Grand Theft Auto III changed video games and Vice City changed Grand Theft Auto. The vibrant setting and characters took the ideas explored in GTA3 and turned them up to 11, setting the stage for the series satirical approach to storytelling in the years to come. And it probably has the best video game soundtrack of all time.

4. Persona 4 Golden (PlayStation Vita)

Incredible JRPG for the modern era. Incredible JRPG for a handheld. Heartfelt relationships and characters with wonderful performances behind them.

3. The Last of Us (PlayStation 3)

Brilliant storytelling from Naughty Dog. Visceral combat. Beautiful relationship between Joel and Ellie. Absolutely brutal in the best ways.

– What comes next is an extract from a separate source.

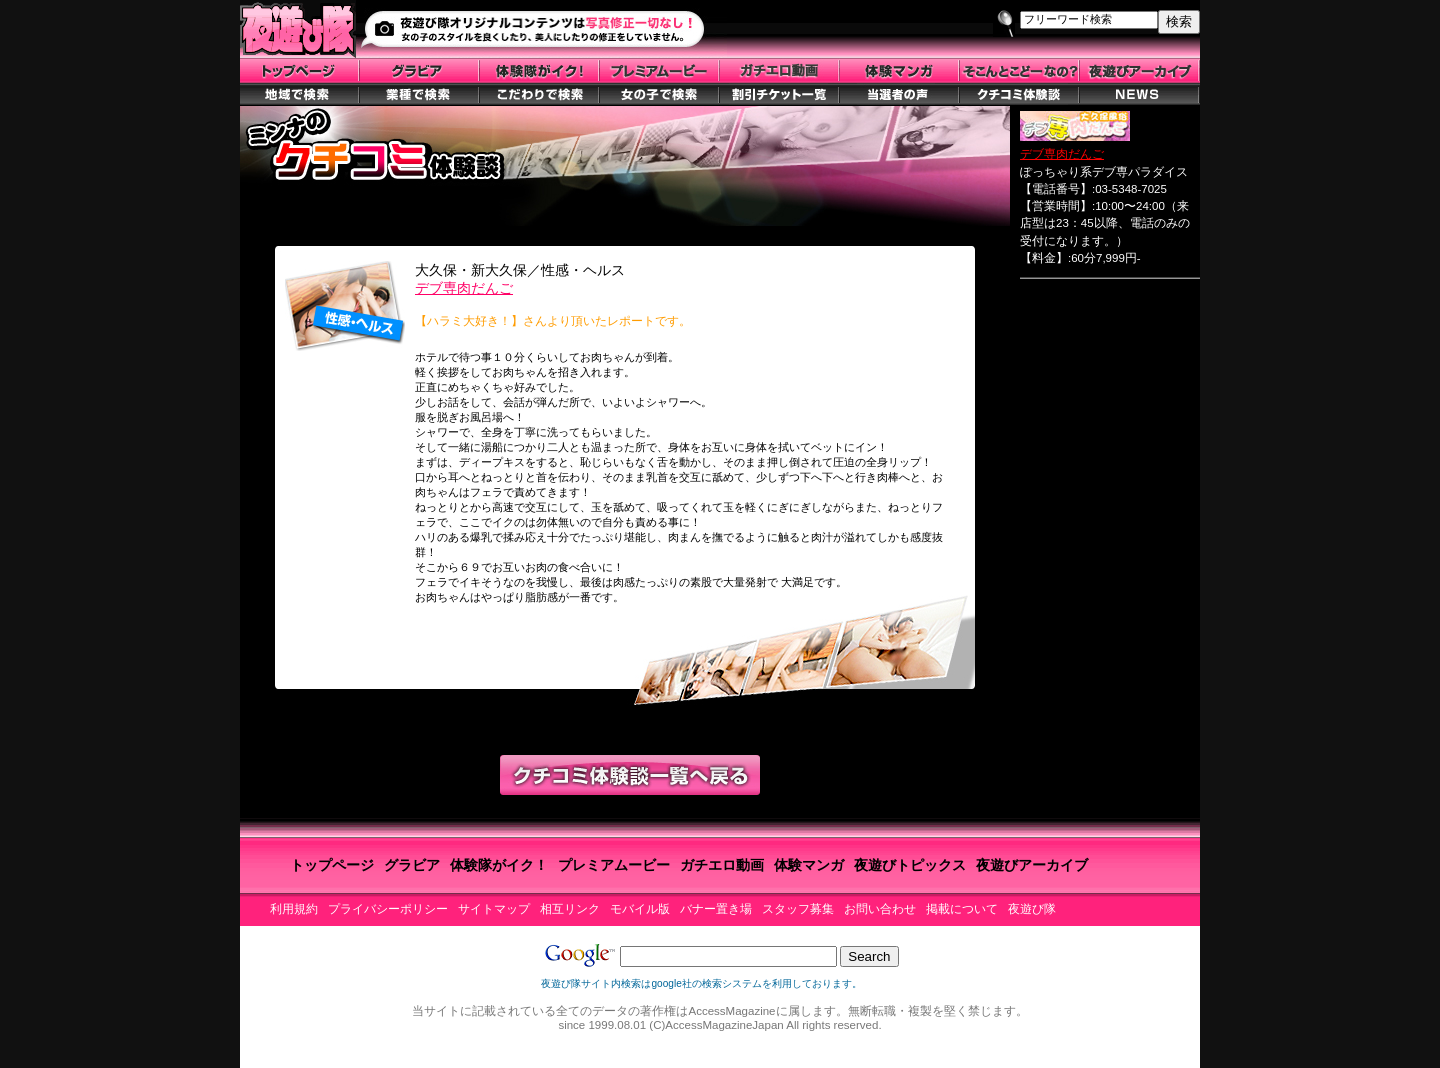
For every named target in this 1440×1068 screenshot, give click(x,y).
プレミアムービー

2. Final Fantasy VI (Game Boy Advance)

The original North American release as Final Fantasy III cemented my love for the series after Final Fantasy II (IV) and I’ve stuck with it ever since, even though I don’t tend to enjoy the modern entries. This game showed me the kinds of grandiose stories gaming could tell and the kind of characters it could create. It’s design and orchestrations transcend its era and it stood as my favorite game for nearly 25 years.

1. God of War (PlayStation 4)

A truly phenomenal blend of storytelling, characters, gameplay, combat, world design, and direction. Everything in the 2018 God of War sequel/soft franchise reboot works together in concert to create one of the finest artistic experiences in any medium. It is a near perfect expression of the kinds of stories gaming can, and will continue to, tell now that those who grew up with the art are getting to create and shape it.